Last year, mega patent-troll Intellectual Ventures opened up shop in Washington, D.C., to push their yearly million dollar lobbying effort. Since its founding in 2000, IV is believed to have raised about $6 billion in cash, of which it has recouped about $3 billion in extortion tactics licensing payments.

In December of 2013, Apple and Microsoft joined with the patent trolls to cut down any meaningful patent reform with a watered-down bill that was approved by the House Judiciary Committee. The Senate is expected to bring up the bill in the near future.

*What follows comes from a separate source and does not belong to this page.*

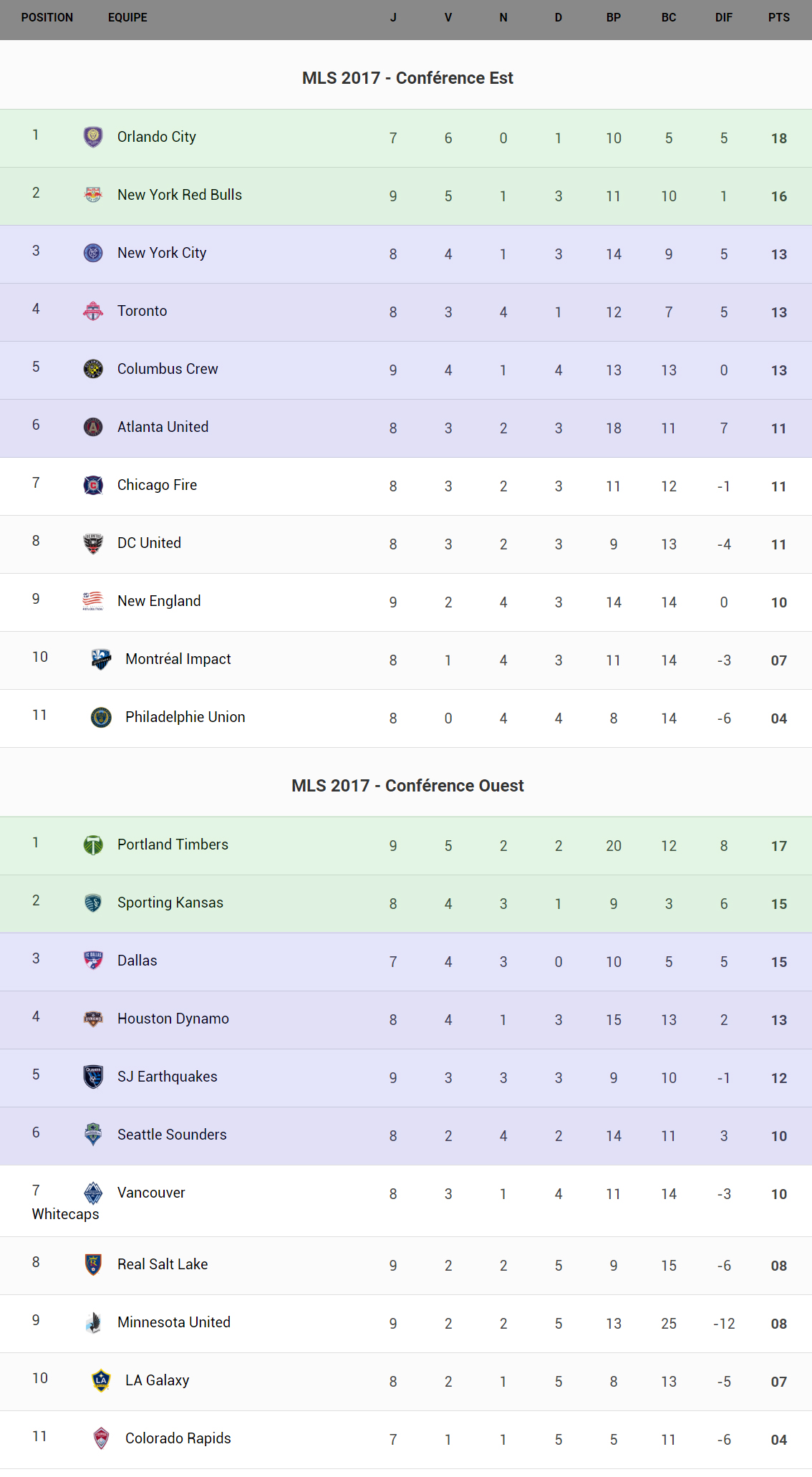Click the Real Salt Lake badge
Screen dimensions: 812x1477
pyautogui.click(x=93, y=1264)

Sadly, TechDirt is reporting that the watered-down bill has been cut down even further to the point where there is little if any reason to think that actual reform will occur:

“Senate insiders insist that a “deal” is being made. The latest is that things have been pushed off for a few more weeks, as the patent abusers have been throwing their weight around quite a bit in the Senate. A manager’s amendment from Senator Leahy is still expected, but no one is quite sure what will be in it. From talking to a bunch of folks with knowledge of what’s going on, the general consensus is that while some are still optimistic, it seems quite likely that most of the useful stuff to stop patent abuse will get tossed out.”

Companies like Intellectual Ventures seem to be oblivious to the fact that companies such as themselves are the reason for the uncertainty in patent law today. Intellectual Venture’s boss lobbyist, Russ Merbeth has said:

“The current debate about patent trolls “seems to create uncertainty around patents generally,” said Russ Merbeth, chief policy counsel at Intellectual Ventures. “From our perspective, that’s going to have a long-term negative impact on American competitiveness.”

Image courtesy of Whitehouse.gov

That uncertainty probably comes from situations like this where startups are forced to hire more lawyers than actual employees? Or when major city’s transit app was halted because someone tried claiming that they had the patent for “tracking vehicles” and “electronic updates” even though the person had never made a single application or device in his life?

Then again, there is some absolute certainty in the industry. When politicians get out of office, where do they go? They go to the same companies that have been lobbying them for years with high pay and little work to achieve.